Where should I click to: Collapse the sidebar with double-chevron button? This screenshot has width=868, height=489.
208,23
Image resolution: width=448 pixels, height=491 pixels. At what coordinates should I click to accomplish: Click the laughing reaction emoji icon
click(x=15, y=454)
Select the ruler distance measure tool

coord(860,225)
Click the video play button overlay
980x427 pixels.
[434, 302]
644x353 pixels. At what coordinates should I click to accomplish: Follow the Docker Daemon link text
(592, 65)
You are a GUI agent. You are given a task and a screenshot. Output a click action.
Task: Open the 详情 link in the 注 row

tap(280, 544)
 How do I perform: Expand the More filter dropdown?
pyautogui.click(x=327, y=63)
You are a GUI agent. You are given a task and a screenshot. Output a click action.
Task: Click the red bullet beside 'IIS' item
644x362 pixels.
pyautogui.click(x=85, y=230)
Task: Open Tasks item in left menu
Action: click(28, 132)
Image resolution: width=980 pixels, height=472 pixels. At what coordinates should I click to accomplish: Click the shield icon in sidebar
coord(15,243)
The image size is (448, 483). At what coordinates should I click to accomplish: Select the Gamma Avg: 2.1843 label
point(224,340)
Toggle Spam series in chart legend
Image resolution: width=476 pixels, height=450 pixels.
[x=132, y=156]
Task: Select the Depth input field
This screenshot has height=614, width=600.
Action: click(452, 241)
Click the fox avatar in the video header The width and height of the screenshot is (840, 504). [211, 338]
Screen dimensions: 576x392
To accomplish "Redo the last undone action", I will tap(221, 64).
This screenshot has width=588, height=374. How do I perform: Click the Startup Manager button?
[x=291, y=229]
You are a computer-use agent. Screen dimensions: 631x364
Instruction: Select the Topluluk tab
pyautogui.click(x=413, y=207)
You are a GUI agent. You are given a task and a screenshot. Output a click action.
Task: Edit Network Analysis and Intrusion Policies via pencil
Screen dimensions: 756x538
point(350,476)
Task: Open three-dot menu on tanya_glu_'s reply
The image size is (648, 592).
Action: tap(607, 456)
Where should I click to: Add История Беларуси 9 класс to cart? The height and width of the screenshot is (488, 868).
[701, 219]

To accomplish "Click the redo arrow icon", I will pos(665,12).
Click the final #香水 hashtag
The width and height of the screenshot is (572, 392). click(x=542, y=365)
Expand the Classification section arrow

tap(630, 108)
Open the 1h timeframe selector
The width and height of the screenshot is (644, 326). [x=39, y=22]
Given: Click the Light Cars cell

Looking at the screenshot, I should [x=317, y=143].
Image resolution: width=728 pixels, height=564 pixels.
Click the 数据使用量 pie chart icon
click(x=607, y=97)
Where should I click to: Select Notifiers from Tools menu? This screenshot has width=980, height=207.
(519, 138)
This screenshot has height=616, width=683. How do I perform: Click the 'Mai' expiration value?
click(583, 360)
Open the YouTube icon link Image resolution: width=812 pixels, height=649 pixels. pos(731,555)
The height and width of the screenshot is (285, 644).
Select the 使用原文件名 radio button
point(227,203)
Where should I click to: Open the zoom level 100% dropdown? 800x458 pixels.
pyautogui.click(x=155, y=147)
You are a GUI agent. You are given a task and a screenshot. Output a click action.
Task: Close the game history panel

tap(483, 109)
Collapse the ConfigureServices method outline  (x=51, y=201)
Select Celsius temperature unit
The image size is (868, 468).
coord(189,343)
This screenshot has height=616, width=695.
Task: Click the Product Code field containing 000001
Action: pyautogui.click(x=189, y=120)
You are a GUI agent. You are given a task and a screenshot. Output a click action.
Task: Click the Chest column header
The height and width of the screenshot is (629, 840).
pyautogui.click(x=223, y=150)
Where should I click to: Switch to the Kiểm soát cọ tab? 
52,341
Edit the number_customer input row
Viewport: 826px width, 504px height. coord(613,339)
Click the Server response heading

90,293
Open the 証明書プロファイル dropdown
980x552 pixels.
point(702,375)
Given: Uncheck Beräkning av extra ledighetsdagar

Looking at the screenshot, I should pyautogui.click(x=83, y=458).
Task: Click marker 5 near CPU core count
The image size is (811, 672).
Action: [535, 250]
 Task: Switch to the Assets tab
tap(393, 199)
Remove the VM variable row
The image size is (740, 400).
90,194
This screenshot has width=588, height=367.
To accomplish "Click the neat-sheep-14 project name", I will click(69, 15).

=== Exercise description ===
Retype exactly the span of lines from the one with "Select the 使用原文件名 radio button" through the one with "Task: Click marker 5 near CPU core count"; include both ends and omit the rest of the material.

=== Solution to the problem ===
Select the 使用原文件名 radio button
point(227,203)
Where should I click to: Open the zoom level 100% dropdown? 800x458 pixels.
pyautogui.click(x=155, y=147)
You are a GUI agent. You are given a task and a screenshot. Output a click action.
Task: Close the game history panel

tap(483, 109)
Collapse the ConfigureServices method outline  (x=51, y=201)
Select Celsius temperature unit
The image size is (868, 468).
coord(189,343)
This screenshot has height=616, width=695.
Task: Click the Product Code field containing 000001
Action: pyautogui.click(x=189, y=120)
You are a GUI agent. You are given a task and a screenshot. Output a click action.
Task: Click the Chest column header
The height and width of the screenshot is (629, 840).
pyautogui.click(x=223, y=150)
Where should I click to: Switch to the Kiểm soát cọ tab? 
52,341
Edit the number_customer input row
Viewport: 826px width, 504px height. coord(613,339)
Click the Server response heading

90,293
Open the 証明書プロファイル dropdown
980x552 pixels.
point(702,375)
Given: Uncheck Beräkning av extra ledighetsdagar

Looking at the screenshot, I should pyautogui.click(x=83, y=458).
Task: Click marker 5 near CPU core count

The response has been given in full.